**Activity**
Filter the listing below for "computer" and report every line that has it.
+++ Source records +++
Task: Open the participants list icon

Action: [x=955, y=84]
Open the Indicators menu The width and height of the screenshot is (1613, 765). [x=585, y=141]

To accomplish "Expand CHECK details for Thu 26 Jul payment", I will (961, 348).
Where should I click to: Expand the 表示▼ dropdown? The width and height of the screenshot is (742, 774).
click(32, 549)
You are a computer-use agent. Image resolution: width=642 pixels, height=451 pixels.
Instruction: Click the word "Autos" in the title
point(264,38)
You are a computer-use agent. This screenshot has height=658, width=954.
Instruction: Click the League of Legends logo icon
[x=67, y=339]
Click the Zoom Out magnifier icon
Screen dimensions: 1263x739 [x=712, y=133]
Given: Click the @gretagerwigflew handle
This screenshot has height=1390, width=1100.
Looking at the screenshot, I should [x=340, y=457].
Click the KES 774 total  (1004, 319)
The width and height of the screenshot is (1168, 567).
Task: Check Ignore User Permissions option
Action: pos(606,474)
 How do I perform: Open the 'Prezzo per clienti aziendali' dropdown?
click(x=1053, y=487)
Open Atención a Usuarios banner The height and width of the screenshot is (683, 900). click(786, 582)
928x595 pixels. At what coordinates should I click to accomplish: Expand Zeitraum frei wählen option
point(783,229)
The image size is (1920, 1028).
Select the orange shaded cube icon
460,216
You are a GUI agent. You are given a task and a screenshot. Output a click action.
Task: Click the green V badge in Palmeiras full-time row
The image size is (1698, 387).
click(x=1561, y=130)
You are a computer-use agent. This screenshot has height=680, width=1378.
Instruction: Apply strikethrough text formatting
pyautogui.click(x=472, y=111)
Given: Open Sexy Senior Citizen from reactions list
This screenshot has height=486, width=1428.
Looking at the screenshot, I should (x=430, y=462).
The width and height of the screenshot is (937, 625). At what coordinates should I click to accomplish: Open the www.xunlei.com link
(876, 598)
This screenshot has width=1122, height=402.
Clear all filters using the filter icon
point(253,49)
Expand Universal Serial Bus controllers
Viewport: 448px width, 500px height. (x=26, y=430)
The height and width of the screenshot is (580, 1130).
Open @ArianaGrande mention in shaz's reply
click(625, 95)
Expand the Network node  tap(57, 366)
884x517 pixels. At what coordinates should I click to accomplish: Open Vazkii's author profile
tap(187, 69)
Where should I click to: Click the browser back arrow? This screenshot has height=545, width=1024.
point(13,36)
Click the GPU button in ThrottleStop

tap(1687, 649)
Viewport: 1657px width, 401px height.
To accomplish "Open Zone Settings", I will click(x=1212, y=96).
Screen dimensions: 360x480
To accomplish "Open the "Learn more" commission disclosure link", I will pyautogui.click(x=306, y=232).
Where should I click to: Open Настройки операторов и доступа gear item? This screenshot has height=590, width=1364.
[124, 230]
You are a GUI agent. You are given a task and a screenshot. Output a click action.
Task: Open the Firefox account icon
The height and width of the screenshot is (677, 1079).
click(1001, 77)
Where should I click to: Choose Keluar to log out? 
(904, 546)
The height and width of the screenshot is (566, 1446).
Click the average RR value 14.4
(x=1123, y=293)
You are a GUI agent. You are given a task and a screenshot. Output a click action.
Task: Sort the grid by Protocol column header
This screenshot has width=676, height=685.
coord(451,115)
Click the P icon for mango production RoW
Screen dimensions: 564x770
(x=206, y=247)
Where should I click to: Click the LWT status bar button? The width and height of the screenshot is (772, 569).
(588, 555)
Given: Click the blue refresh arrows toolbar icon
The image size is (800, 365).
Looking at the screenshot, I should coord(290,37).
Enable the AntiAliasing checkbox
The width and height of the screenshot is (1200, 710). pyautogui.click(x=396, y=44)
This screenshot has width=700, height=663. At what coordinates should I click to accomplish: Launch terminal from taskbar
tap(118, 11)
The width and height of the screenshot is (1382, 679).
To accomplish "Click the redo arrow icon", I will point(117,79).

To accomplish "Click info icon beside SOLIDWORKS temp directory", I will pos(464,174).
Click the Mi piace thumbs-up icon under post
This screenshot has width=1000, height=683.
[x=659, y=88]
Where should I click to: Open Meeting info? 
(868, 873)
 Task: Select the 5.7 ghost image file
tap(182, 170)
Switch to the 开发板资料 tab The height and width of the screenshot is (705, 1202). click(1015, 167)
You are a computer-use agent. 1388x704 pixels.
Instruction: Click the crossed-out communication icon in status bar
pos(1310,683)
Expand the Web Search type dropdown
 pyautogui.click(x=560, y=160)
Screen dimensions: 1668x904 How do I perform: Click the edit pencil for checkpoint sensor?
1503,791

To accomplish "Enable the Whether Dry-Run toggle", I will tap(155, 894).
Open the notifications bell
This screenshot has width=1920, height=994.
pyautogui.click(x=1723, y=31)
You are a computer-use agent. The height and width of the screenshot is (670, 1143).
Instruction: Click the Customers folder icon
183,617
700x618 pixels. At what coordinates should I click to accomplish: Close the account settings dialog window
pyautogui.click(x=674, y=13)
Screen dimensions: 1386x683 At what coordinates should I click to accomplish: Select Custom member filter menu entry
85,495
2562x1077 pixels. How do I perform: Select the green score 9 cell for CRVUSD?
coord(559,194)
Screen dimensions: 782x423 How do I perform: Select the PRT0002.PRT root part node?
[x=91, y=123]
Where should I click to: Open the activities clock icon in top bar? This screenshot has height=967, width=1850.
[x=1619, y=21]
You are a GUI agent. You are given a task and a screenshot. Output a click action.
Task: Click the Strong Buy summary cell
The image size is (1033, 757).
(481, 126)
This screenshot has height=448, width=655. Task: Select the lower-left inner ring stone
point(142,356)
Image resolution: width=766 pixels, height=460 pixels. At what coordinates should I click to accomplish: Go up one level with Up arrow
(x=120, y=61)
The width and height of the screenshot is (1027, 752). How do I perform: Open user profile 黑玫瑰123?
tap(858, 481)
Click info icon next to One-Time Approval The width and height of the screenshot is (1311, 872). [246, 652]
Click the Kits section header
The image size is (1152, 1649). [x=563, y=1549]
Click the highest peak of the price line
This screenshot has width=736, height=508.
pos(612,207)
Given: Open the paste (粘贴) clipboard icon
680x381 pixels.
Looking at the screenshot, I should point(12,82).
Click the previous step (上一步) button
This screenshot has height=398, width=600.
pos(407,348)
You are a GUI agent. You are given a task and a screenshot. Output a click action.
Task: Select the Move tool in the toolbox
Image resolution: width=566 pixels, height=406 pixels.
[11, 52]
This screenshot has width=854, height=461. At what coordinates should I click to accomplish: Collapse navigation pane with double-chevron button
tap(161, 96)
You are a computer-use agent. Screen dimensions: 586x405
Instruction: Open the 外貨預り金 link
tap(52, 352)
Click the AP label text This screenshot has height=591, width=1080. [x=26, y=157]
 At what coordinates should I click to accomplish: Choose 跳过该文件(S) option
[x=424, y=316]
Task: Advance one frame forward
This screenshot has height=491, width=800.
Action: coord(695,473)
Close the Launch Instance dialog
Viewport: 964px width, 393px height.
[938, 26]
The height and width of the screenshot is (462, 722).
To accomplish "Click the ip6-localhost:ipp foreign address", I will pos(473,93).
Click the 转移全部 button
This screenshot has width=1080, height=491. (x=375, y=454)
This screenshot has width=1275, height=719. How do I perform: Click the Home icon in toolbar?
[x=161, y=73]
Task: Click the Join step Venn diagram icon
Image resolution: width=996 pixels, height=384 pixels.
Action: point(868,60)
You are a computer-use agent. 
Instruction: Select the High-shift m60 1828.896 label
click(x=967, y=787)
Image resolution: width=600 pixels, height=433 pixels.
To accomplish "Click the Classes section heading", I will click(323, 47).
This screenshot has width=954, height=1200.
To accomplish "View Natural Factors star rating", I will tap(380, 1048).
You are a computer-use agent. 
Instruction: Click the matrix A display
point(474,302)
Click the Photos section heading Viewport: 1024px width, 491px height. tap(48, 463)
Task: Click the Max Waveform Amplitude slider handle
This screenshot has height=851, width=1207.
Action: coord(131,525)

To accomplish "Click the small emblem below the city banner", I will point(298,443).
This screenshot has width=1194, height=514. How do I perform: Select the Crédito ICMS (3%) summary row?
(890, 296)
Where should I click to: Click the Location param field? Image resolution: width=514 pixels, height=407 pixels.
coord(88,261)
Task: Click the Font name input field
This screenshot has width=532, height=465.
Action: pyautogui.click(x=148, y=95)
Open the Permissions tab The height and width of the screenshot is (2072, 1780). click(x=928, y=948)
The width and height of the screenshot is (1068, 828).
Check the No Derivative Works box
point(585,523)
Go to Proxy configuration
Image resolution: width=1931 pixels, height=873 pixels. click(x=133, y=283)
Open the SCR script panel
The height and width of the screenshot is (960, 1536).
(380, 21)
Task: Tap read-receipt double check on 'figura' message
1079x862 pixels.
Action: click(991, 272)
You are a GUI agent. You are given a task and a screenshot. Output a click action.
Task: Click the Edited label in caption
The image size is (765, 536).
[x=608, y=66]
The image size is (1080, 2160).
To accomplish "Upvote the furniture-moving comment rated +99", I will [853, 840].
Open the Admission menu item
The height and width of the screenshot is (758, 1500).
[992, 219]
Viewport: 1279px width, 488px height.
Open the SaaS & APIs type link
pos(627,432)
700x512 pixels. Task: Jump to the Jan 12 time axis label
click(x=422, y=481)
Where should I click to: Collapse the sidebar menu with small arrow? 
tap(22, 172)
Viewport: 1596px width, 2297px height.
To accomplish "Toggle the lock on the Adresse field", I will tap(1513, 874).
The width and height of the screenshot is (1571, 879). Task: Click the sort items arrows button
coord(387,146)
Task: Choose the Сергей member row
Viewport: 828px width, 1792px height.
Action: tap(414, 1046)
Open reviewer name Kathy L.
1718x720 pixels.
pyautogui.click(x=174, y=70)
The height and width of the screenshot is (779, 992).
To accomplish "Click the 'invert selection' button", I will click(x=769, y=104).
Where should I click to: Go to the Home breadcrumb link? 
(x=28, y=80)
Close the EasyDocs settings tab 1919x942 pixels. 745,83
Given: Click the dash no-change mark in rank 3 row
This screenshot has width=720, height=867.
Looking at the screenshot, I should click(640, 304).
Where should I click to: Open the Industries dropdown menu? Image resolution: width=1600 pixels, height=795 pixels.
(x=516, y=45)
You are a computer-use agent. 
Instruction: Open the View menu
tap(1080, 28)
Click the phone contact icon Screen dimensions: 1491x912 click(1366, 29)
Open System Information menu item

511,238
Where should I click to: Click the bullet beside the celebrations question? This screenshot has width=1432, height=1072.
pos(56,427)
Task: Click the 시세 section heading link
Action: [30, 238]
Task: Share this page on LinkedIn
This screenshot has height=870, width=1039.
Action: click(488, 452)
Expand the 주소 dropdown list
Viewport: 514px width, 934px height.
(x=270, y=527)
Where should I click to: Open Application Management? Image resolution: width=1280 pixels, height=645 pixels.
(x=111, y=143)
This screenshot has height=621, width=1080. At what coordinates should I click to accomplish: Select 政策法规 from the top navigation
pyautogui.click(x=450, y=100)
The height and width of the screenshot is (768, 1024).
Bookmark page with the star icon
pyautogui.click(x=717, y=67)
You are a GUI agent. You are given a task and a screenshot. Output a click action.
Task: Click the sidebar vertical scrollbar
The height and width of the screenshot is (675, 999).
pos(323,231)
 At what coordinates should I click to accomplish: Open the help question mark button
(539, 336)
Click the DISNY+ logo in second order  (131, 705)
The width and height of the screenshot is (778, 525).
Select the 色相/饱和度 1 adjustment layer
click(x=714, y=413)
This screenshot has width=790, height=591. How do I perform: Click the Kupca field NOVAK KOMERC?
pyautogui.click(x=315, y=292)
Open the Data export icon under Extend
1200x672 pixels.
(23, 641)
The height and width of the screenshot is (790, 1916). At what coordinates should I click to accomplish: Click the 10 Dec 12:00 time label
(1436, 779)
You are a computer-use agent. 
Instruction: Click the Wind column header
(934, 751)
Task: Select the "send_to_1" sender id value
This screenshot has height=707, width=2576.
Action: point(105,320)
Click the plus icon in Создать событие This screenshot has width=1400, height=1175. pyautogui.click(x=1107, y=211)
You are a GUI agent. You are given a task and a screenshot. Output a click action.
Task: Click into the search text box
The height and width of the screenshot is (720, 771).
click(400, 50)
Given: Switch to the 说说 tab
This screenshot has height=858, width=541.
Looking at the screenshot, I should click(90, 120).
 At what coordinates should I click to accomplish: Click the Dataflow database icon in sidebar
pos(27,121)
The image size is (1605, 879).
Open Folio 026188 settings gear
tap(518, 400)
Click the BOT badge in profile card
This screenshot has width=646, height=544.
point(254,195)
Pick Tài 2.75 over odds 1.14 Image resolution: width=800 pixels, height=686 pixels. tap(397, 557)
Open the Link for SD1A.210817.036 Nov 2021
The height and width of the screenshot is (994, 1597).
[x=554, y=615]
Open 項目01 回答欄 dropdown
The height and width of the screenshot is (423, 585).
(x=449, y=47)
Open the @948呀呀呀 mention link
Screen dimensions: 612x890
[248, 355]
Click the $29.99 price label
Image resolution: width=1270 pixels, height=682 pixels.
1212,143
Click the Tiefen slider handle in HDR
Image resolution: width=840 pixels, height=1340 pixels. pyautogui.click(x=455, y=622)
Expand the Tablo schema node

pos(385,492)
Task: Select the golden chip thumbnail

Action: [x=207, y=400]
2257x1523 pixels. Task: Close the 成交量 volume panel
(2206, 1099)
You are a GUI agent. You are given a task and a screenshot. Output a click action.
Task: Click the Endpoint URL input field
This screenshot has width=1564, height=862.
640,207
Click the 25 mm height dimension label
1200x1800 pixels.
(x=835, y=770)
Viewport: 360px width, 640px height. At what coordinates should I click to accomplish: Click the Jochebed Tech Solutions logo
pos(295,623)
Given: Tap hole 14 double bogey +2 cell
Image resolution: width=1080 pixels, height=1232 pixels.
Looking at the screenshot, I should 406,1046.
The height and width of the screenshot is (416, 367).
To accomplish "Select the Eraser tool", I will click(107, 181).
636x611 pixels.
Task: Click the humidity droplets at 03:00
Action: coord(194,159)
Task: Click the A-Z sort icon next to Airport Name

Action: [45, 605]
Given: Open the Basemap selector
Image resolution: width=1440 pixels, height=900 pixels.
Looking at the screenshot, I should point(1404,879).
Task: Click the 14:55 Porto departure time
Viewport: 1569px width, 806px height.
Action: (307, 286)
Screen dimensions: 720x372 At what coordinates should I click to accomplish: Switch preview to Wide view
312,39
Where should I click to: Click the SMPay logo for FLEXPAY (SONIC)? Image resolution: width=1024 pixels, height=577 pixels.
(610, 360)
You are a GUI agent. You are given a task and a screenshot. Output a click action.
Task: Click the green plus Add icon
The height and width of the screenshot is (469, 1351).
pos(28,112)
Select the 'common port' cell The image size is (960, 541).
+++
**Result of the exercise**
You are a computer-use agent. Image resolution: width=642 pixels, height=451 pixels.
You are a computer-use agent. This screenshot has height=658, width=954.
You are a computer-use agent. This screenshot has height=680, width=1378.
You are a computer-use agent. 1388x704 pixels.
You are a computer-use agent. The height and width of the screenshot is (670, 1143).
You are a computer-use agent. Screen dimensions: 586x405
You are a computer-use agent. 
You are a computer-use agent. 
You are a computer-use agent. 
You are a computer-use agent. 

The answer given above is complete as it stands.